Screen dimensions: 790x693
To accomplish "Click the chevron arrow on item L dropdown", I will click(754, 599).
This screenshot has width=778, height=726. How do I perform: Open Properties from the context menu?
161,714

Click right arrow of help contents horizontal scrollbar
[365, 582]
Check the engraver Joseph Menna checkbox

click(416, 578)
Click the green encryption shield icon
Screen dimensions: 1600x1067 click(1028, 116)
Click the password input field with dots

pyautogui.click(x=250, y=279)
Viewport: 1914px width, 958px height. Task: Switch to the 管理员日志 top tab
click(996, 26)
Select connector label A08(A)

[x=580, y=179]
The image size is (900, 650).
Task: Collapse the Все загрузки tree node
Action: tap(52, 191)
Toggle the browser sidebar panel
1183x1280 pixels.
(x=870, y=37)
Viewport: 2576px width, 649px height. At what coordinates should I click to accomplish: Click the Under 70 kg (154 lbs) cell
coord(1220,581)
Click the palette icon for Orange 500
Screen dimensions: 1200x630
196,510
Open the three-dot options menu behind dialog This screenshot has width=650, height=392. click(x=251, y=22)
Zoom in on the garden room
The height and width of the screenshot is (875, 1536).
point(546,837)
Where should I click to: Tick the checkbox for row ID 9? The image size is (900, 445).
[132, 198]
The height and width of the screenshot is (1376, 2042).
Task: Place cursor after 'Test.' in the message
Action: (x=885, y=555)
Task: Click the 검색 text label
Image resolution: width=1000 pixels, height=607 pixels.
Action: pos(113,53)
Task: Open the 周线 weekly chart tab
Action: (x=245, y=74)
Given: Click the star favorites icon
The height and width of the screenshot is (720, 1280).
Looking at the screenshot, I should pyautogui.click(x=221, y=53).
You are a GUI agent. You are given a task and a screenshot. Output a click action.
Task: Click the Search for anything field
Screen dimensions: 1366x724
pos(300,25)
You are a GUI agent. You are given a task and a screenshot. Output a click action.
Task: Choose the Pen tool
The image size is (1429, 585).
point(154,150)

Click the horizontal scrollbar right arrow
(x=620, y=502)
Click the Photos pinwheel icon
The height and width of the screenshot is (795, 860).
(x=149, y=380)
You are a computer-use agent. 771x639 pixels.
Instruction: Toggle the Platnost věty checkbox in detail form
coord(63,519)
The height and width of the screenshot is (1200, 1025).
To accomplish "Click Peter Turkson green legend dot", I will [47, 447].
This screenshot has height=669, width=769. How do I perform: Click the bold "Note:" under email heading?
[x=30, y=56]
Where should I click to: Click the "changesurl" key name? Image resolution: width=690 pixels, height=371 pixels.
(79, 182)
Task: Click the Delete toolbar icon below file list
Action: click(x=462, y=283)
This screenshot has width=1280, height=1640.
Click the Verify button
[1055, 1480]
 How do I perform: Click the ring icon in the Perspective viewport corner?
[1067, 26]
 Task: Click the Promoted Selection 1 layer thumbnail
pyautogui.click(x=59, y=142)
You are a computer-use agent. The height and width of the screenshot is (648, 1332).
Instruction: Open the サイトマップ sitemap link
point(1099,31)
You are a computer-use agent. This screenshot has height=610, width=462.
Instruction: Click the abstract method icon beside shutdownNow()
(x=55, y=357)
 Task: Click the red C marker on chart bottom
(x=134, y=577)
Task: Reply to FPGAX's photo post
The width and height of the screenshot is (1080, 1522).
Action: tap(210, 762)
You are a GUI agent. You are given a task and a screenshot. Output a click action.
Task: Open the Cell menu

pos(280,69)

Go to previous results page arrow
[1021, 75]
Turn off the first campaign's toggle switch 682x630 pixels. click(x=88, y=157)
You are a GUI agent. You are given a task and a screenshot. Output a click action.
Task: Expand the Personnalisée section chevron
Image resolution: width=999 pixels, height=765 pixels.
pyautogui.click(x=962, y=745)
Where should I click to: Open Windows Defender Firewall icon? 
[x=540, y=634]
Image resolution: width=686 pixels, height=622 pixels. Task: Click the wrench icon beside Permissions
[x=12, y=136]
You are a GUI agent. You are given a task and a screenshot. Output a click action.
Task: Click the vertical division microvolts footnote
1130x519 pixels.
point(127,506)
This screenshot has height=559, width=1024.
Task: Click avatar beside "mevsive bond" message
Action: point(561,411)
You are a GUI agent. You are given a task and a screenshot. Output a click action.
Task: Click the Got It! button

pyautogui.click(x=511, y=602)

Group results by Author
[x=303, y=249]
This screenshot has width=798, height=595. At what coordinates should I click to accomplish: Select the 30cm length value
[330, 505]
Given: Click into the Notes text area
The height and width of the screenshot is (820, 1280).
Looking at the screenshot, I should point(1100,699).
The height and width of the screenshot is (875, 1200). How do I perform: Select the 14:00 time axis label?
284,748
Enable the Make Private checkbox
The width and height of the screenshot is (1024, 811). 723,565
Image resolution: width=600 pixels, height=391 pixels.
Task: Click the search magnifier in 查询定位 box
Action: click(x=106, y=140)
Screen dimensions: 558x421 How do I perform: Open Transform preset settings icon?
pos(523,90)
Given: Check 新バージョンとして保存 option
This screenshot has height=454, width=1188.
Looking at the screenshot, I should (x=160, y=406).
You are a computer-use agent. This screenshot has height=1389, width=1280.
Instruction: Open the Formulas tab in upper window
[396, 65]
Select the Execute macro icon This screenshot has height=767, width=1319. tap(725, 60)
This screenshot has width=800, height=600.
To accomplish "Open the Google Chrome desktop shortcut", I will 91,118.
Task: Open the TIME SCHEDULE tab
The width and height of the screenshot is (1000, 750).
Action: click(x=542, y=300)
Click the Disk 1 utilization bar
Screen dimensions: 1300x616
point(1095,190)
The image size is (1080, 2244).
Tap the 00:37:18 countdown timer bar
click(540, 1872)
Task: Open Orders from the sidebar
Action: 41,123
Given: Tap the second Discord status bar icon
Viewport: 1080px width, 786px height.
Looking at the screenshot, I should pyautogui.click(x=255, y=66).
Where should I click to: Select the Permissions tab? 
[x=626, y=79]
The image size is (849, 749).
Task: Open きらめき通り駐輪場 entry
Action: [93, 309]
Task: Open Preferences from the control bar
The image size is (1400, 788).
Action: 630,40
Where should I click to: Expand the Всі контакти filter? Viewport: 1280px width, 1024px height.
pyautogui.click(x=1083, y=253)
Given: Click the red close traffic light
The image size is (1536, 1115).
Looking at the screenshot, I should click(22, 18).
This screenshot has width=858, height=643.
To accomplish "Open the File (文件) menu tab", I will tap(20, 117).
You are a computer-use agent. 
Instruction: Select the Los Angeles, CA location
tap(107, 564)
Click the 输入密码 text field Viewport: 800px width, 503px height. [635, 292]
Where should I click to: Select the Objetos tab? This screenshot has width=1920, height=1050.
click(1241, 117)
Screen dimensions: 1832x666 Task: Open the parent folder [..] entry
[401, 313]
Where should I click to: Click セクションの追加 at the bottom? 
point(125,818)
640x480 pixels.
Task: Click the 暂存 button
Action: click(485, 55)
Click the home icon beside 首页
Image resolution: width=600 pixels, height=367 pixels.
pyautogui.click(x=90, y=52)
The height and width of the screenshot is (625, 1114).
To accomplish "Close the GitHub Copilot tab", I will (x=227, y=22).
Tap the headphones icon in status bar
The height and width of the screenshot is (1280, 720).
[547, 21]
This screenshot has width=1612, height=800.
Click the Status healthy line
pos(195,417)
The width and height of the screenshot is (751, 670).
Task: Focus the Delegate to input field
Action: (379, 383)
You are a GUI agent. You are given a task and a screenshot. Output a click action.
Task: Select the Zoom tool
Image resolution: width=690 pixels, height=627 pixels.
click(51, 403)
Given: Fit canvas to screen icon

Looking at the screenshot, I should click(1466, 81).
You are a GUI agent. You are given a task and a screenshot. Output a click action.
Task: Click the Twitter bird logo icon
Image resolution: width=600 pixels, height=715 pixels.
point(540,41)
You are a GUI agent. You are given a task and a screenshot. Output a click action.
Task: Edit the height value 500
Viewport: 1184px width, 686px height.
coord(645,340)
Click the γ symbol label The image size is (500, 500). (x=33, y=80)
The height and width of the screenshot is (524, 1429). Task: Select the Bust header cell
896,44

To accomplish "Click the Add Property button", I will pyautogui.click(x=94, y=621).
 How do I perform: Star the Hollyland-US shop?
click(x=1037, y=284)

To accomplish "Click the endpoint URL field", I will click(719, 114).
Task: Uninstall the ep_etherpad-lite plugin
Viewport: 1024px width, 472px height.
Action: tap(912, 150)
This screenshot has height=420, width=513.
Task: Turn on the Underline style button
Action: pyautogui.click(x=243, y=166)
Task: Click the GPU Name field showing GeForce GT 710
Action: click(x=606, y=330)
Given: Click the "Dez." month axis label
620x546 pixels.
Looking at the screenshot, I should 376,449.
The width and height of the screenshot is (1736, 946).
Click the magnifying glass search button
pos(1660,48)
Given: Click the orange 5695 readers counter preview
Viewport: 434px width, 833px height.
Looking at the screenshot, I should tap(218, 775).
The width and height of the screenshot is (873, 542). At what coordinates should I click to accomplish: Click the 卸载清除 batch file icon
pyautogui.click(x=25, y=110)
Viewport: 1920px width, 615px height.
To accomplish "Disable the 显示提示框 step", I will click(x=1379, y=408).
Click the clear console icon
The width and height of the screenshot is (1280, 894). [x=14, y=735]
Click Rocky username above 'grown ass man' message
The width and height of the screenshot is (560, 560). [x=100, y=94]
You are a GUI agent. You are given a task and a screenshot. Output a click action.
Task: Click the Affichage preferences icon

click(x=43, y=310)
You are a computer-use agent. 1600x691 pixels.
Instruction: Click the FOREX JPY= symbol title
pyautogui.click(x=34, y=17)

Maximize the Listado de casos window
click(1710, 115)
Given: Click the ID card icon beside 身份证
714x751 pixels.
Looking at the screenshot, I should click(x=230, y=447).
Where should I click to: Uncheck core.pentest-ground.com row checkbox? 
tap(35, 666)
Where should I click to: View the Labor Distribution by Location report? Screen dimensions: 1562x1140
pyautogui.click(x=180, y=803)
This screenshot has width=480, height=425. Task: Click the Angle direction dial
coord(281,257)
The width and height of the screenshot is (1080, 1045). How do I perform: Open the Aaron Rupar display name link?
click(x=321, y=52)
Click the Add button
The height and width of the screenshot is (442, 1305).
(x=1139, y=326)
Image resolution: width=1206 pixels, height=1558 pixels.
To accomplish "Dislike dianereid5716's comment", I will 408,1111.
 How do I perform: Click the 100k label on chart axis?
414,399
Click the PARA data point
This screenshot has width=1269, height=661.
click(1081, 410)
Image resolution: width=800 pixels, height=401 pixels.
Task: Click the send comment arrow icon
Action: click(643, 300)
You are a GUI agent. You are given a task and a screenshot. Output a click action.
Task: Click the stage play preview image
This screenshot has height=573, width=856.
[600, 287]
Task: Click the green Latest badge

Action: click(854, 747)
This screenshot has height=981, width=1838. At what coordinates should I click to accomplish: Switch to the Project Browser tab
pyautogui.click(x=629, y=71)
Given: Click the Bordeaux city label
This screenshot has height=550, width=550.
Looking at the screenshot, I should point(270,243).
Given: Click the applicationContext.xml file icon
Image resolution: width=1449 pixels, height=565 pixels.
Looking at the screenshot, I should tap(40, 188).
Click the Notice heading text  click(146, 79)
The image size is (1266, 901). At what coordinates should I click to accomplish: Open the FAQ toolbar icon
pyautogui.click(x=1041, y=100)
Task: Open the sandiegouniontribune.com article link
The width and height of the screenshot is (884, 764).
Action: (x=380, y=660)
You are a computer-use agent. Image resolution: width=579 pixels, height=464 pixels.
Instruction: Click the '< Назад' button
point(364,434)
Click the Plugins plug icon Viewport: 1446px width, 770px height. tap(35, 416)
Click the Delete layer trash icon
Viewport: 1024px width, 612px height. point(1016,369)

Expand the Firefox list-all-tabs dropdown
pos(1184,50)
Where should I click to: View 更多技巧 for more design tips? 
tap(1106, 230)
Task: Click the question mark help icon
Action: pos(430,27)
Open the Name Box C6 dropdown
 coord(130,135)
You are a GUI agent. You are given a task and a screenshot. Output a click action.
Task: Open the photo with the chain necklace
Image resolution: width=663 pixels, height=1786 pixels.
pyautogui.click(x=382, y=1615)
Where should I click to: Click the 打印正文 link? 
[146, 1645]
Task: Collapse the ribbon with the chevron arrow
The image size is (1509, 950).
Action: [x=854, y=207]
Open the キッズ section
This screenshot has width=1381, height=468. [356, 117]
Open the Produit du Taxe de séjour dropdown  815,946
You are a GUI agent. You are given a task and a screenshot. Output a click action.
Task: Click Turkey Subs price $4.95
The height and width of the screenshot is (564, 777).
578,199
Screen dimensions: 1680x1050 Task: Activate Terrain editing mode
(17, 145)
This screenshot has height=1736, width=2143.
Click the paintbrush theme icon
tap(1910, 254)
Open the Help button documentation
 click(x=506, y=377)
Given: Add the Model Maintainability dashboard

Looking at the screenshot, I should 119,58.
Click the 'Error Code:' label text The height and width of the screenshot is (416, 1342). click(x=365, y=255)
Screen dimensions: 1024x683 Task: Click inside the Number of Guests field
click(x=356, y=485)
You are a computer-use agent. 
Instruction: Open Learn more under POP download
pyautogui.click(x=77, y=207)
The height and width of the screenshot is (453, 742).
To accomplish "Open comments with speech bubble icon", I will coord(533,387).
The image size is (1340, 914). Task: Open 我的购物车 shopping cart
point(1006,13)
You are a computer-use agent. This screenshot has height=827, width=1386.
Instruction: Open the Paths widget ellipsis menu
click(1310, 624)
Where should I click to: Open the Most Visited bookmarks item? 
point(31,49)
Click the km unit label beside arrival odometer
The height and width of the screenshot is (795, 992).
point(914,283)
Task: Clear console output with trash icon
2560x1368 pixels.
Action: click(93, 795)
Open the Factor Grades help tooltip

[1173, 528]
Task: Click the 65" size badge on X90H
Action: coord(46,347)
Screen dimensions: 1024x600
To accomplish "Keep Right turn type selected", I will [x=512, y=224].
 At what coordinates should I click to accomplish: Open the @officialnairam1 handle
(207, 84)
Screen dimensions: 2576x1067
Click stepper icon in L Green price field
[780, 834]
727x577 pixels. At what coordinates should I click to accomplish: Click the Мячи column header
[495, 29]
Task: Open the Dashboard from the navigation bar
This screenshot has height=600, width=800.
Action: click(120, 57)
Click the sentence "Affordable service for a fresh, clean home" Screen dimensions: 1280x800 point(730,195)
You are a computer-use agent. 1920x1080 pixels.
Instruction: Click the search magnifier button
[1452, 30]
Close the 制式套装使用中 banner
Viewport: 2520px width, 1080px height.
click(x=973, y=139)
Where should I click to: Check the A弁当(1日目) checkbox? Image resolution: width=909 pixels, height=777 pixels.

_What is expected_
Would you show every line in the data above that contains the string "chevron"?

_Completed task_
To accomplish "Click the chevron arrow on item L dropdown", I will click(754, 599).
Task: Expand the Personnalisée section chevron
Task: Collapse the ribbon with the chevron arrow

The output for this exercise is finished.